## SHORT TASK:
Reproduce the stretch of the page extract from "Falling fish and" through "Inn and environs.", substituting "Father" for "Dad" wherever it appears.

A coastguard team climbed down the cliff at Cow Gap and rescued the animals.

Barry Woodward, of Dover Coastguard, said: "Someone phoned in to say a dog had gone over the cliff and could we help. We said if it's gone over the cliff it's dead.

"Then we got another call from someone who said he could see a dog swimming off Beachy Head and he looked very tired."

------------------

Endquote

Mal F
 
Hmm, these are a bit bigger than Forts fish or Frogs. Maybe the animals get bigger over time? One day it might be hippos!
 
In a letter to the Inverness Courier:

Falling fish and mutilated place-names

2 Boyd Terrace, Uig by Portree, Isle of Skye.

Sir, When I was growing up in the thirties, I used to wonder why the name "Culccabock Inn" was inscribed on the gable of the building but everyone called it "The Fluke". I asked my Dad about it. He had been a regular soldier and brought up the older members of our family at Cameron Barracks (near the Inn). His story was that it was called "The Fluke" by older generations as, it was said, a shower of "Fluke" (little flounders) had fallen from the sky onto the Inn and environs.

## DATA LISTING:
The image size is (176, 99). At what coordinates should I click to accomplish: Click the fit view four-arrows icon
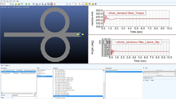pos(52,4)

--

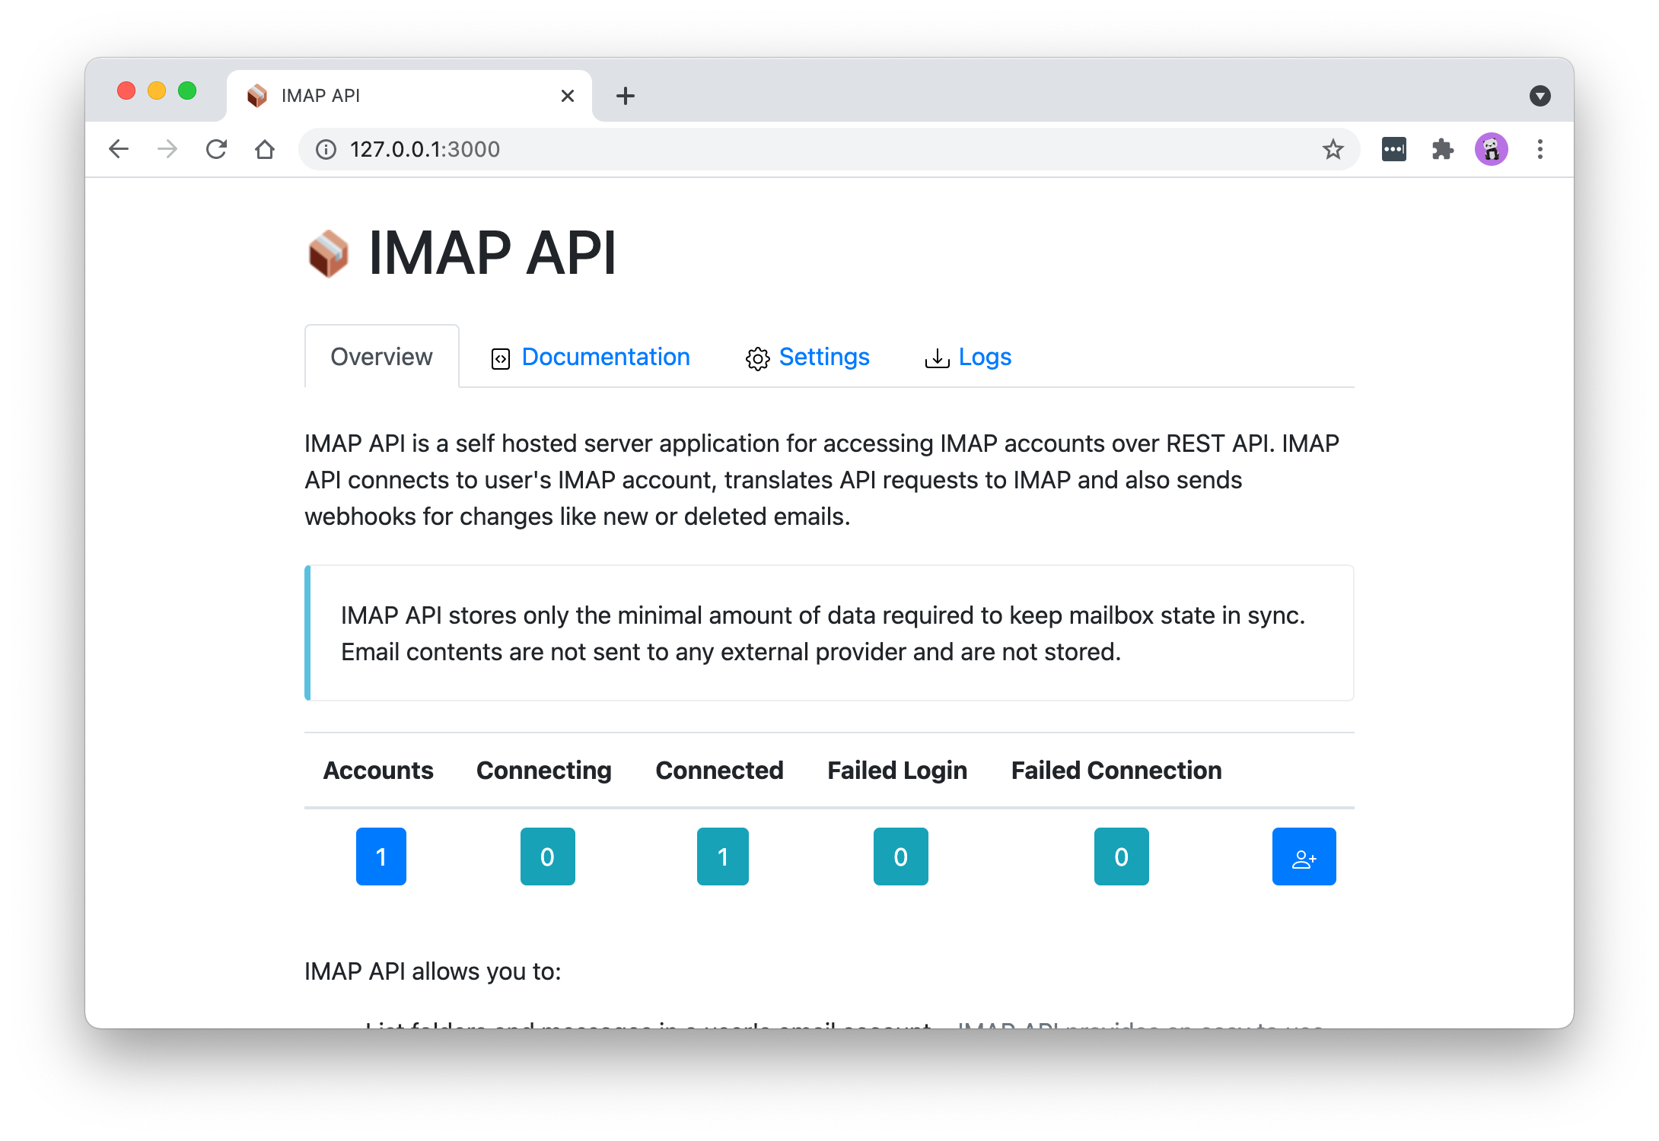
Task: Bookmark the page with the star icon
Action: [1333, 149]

## TASK OUTPUT:
Falling fish and mutilated place-names

2 Boyd Terrace, Uig by Portree, Isle of Skye.

Sir, When I was growing up in the thirties, I used to wonder why the name "Culccabock Inn" was inscribed on the gable of the building but everyone called it "The Fluke". I asked my Father about it. He had been a regular soldier and brought up the older members of our family at Cameron Barracks (near the Inn). His story was that it was called "The Fluke" by older generations as, it was said, a shower of "Fluke" (little flounders) had fallen from the sky onto the Inn and environs.